Your answer needs to include each line of the records in which the string "computer" can be found.
══════════
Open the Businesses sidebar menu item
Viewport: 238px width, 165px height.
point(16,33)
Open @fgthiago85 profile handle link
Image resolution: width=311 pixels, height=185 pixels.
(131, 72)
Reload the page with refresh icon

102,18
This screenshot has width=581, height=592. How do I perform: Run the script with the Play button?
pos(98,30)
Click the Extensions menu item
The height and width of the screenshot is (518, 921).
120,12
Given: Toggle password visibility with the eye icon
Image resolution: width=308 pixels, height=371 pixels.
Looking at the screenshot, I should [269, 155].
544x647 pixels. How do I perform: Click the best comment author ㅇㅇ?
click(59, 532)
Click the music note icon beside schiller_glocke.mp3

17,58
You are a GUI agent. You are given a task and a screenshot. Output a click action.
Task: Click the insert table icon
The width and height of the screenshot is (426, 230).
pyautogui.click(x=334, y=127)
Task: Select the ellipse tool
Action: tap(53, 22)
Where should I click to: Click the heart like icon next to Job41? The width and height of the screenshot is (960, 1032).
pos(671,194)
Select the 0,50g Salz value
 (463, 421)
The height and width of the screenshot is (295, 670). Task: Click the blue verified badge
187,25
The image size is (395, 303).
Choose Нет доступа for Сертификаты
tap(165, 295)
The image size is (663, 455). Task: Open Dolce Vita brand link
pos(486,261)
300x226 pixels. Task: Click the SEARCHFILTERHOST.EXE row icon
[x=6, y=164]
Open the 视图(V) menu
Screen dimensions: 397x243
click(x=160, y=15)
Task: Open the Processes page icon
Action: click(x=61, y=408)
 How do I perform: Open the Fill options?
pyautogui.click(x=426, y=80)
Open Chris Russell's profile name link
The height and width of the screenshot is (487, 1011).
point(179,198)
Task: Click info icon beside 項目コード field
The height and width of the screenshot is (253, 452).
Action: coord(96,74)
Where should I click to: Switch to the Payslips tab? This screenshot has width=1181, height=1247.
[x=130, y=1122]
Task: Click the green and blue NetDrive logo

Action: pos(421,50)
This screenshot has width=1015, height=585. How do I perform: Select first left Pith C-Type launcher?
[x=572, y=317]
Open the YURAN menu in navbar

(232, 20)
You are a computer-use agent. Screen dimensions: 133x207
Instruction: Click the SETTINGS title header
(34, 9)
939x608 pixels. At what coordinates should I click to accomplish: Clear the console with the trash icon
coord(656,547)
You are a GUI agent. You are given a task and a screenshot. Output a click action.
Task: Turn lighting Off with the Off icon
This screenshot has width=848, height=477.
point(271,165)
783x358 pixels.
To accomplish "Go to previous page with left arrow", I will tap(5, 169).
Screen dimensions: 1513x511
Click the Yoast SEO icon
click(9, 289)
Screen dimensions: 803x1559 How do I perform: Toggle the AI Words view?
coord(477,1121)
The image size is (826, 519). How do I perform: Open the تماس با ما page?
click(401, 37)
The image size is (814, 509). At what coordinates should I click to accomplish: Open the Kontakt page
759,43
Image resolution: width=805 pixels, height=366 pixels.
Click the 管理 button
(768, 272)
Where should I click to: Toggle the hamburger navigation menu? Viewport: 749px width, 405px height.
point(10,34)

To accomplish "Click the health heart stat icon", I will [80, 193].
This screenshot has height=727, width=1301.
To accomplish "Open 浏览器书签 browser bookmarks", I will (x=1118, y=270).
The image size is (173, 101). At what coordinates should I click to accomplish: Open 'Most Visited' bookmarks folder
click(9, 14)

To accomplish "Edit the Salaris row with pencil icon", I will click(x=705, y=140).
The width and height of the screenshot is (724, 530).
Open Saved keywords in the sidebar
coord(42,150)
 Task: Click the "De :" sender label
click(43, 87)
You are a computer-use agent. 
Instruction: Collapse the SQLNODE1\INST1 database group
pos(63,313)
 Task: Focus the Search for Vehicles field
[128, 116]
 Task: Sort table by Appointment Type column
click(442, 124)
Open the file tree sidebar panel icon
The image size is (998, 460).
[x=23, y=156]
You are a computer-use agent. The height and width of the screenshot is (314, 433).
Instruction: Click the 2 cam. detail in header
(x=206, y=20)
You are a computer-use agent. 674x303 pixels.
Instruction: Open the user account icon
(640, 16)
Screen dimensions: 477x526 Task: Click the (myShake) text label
══════════
→ **Answer space**
You are a computer-use agent. Screen dimensions: 133x207
You are a computer-use agent. 
You are a computer-use agent. The height and width of the screenshot is (314, 433).
You are a computer-use agent. 674x303 pixels.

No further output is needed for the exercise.